§ **What to work on**
When you copy the records, keep every word exact and leave the pictures out.

==== The input

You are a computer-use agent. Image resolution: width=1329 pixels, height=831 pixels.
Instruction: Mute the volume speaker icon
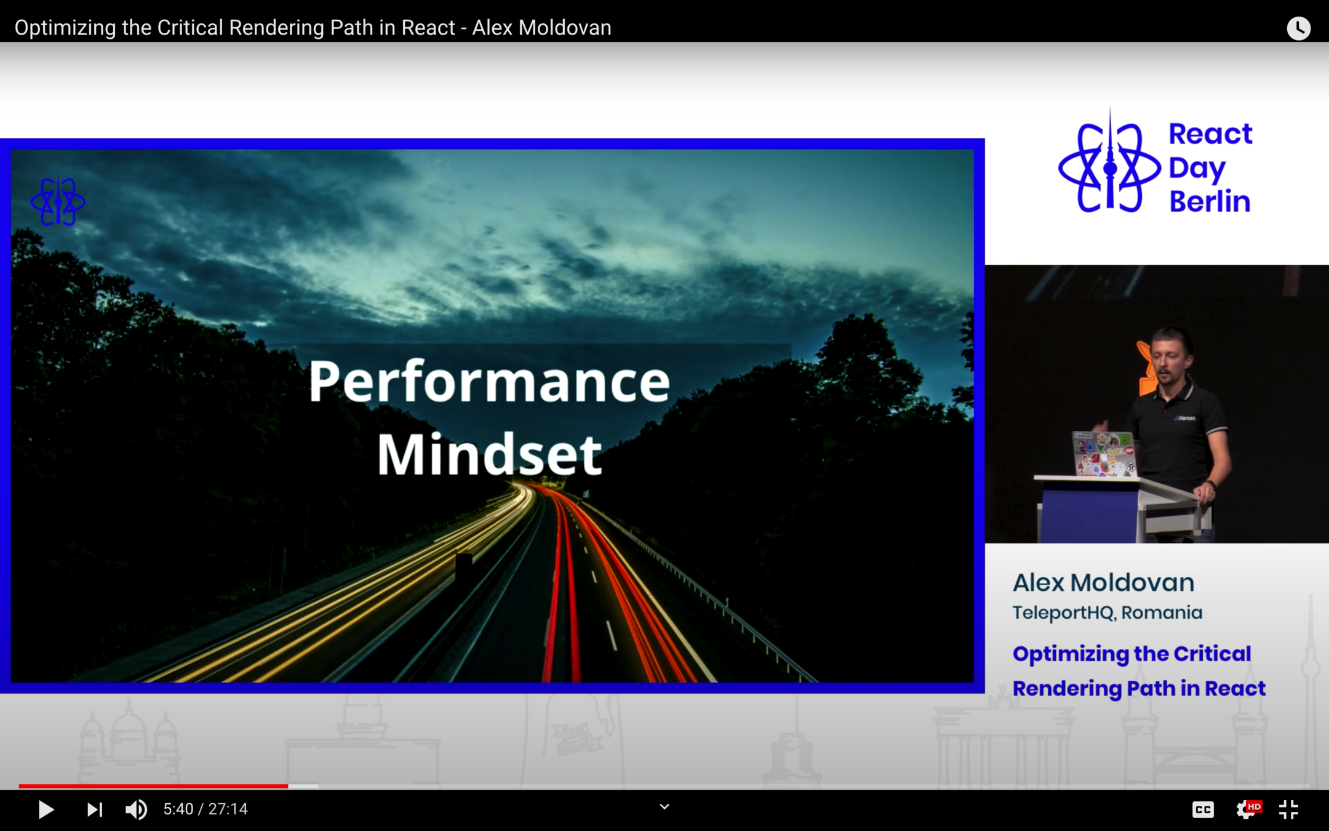[136, 809]
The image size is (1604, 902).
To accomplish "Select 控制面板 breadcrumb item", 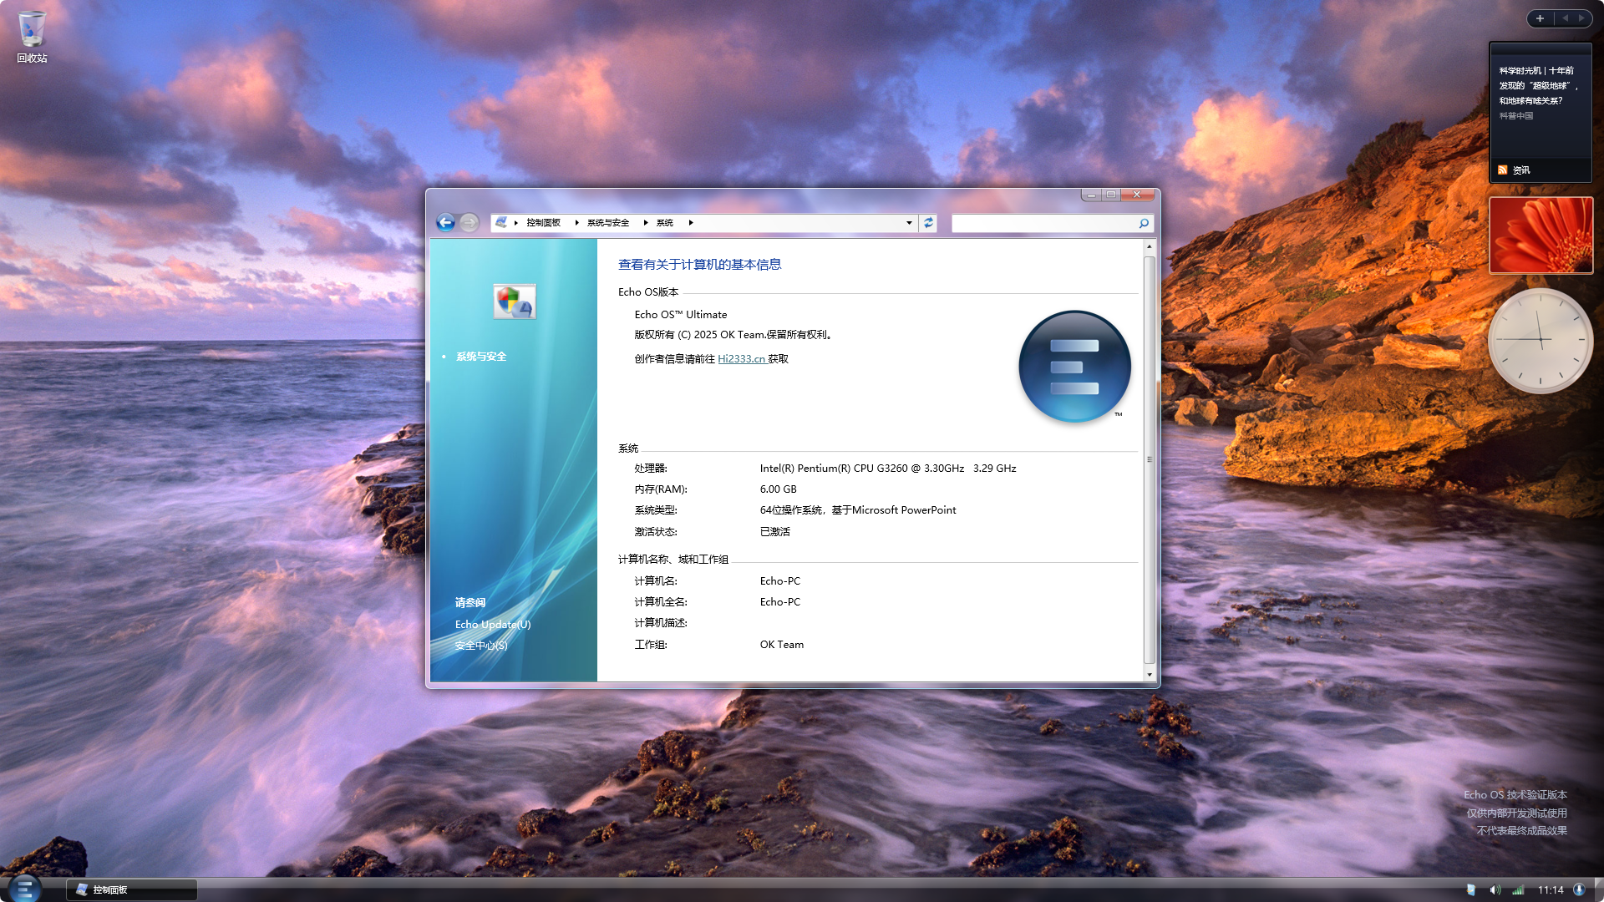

========

§ **Result**
You are a computer-use agent. Image resolution: width=1329 pixels, height=831 pixels.
Instruction: Mute the volume speaker icon
[136, 809]
The image size is (1604, 902).
To accomplish "Select 控制面板 breadcrumb item", 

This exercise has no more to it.